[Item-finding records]
# # # # # # #
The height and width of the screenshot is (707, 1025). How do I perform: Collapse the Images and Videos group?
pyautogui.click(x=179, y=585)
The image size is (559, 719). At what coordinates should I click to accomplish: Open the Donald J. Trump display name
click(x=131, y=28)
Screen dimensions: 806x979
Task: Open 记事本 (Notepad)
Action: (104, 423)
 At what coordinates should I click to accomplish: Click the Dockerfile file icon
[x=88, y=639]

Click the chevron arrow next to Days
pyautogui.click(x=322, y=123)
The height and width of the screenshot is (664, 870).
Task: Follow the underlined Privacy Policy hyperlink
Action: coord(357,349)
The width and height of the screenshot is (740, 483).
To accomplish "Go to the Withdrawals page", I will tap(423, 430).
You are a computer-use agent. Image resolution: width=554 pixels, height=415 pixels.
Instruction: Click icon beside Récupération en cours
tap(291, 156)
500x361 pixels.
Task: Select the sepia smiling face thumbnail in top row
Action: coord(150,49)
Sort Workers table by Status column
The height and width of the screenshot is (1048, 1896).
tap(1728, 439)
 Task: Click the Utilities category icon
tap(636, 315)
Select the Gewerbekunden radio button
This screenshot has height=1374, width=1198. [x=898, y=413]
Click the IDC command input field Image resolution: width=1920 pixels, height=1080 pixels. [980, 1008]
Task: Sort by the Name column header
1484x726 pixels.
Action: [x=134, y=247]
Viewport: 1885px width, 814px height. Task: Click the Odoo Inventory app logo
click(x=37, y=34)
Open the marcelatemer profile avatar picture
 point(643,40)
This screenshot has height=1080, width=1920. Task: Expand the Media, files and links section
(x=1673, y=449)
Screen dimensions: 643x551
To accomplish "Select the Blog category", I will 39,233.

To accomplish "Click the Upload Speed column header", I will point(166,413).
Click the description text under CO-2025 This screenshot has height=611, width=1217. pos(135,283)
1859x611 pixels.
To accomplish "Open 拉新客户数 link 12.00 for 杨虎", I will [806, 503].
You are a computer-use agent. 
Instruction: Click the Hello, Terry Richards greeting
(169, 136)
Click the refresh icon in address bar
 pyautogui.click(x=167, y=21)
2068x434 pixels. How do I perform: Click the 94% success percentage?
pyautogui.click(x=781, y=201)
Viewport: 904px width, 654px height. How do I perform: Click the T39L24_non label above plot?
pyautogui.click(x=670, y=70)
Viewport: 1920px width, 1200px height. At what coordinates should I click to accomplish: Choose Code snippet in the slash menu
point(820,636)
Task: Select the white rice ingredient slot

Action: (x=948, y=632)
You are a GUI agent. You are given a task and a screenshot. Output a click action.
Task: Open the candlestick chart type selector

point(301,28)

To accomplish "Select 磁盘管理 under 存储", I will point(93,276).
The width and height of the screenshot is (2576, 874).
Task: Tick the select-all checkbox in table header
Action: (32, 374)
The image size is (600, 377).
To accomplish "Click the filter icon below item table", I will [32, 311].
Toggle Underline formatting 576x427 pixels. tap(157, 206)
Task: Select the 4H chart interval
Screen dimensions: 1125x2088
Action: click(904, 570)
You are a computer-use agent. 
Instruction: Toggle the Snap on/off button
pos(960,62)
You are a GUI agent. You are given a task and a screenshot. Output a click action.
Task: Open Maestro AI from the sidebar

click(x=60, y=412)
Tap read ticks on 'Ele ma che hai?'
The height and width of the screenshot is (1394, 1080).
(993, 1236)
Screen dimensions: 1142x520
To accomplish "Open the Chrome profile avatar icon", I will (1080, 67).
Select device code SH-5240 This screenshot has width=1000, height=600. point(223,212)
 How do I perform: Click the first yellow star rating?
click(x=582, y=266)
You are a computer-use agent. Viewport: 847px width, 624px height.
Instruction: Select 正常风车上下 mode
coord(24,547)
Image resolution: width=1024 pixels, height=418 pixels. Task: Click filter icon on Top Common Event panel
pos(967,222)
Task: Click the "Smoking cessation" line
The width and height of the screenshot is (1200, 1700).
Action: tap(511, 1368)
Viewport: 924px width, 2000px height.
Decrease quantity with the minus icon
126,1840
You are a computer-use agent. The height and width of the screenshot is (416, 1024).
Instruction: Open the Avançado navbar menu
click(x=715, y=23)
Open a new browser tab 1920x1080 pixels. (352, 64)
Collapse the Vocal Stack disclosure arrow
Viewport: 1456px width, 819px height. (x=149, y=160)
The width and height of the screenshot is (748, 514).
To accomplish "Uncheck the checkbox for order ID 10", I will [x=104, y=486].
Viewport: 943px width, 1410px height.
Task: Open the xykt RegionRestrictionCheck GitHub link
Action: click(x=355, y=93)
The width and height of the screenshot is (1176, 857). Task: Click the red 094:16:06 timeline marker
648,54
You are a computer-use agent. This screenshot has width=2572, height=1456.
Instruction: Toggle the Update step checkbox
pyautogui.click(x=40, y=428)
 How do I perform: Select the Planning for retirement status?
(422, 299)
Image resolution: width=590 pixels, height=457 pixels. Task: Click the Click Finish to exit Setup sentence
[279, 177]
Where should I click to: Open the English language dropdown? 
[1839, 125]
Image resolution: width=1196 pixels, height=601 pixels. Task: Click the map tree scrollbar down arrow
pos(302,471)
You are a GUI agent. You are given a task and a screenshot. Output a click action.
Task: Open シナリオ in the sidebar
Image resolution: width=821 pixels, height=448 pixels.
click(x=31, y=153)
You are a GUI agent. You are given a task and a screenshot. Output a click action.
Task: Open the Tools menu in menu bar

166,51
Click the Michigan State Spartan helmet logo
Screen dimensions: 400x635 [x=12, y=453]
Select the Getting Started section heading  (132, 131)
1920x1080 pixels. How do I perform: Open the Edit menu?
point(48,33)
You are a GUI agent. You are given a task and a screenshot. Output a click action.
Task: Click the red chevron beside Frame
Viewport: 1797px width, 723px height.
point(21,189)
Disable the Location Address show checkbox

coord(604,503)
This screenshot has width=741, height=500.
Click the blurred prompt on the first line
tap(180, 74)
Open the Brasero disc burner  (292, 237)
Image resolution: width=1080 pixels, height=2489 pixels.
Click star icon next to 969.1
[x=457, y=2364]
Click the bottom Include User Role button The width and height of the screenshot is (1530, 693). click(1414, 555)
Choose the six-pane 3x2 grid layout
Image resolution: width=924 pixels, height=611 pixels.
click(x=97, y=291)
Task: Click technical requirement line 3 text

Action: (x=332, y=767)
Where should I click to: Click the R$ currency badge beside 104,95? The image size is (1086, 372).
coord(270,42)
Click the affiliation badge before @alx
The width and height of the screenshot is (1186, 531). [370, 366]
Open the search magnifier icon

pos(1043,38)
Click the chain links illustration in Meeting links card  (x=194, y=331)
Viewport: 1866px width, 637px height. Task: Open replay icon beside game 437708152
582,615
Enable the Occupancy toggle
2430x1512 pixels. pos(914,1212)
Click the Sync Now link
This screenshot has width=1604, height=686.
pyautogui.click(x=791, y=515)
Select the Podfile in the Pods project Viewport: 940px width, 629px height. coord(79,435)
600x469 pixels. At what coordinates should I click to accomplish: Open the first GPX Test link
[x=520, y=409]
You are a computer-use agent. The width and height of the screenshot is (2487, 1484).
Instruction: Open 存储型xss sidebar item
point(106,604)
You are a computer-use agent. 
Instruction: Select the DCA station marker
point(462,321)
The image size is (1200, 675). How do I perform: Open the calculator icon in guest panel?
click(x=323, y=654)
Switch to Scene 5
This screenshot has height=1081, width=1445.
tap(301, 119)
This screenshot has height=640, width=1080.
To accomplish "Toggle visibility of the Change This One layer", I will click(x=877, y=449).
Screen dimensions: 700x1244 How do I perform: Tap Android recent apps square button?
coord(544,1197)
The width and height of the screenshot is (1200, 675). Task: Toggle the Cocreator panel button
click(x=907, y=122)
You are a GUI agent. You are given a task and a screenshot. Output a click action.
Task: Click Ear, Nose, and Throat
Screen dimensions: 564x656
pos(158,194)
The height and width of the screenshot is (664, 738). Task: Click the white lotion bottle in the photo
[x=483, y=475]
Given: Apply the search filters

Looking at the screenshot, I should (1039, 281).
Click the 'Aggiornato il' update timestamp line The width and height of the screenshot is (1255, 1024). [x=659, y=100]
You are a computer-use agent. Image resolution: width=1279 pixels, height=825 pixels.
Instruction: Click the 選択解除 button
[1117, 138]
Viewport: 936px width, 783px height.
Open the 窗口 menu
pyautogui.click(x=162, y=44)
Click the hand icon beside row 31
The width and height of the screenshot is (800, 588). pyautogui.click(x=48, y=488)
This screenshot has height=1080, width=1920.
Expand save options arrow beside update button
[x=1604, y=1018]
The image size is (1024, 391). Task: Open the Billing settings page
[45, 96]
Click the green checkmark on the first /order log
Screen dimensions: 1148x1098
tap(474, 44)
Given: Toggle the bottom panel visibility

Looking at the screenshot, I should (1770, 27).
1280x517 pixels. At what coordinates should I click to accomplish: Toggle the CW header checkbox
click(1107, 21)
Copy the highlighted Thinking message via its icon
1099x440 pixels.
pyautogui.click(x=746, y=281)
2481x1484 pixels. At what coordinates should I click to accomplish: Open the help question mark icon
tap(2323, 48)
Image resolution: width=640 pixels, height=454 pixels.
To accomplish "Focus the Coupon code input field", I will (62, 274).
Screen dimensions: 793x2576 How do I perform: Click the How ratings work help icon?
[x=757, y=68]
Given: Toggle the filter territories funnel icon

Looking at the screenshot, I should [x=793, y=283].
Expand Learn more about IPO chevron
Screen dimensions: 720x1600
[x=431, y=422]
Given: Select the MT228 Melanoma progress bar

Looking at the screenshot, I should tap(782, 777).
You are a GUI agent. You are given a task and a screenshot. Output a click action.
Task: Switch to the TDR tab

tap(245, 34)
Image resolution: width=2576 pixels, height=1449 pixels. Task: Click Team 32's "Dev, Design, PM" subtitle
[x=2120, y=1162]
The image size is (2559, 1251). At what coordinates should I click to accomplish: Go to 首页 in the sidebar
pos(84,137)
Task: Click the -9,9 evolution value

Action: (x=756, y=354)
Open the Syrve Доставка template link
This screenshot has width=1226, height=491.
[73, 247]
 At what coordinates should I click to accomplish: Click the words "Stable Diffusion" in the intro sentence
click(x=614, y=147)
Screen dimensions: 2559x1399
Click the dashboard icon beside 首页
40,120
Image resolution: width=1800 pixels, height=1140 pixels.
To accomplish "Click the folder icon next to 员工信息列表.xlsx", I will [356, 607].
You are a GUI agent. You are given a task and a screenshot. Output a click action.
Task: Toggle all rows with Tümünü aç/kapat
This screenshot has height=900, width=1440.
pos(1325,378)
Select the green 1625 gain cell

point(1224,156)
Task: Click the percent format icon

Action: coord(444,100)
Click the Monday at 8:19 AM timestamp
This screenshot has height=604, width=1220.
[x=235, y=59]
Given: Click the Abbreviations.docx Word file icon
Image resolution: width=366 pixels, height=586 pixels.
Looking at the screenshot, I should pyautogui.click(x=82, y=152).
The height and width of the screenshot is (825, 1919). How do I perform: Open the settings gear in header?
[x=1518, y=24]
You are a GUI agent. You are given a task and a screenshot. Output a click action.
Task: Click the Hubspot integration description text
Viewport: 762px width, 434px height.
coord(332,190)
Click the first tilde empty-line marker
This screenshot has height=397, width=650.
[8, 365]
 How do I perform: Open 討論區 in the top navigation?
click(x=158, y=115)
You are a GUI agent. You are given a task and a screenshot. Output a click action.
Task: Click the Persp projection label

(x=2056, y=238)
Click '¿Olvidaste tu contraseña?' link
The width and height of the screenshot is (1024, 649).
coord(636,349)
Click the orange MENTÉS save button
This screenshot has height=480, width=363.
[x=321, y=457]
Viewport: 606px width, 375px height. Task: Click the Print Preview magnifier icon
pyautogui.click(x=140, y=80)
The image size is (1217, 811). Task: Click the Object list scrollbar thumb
# # # # # # #
◆ **What you have to do**:
Tally the lines of the rows above that contain the word "Instruction", and give only that number.

◆ **Response**:
9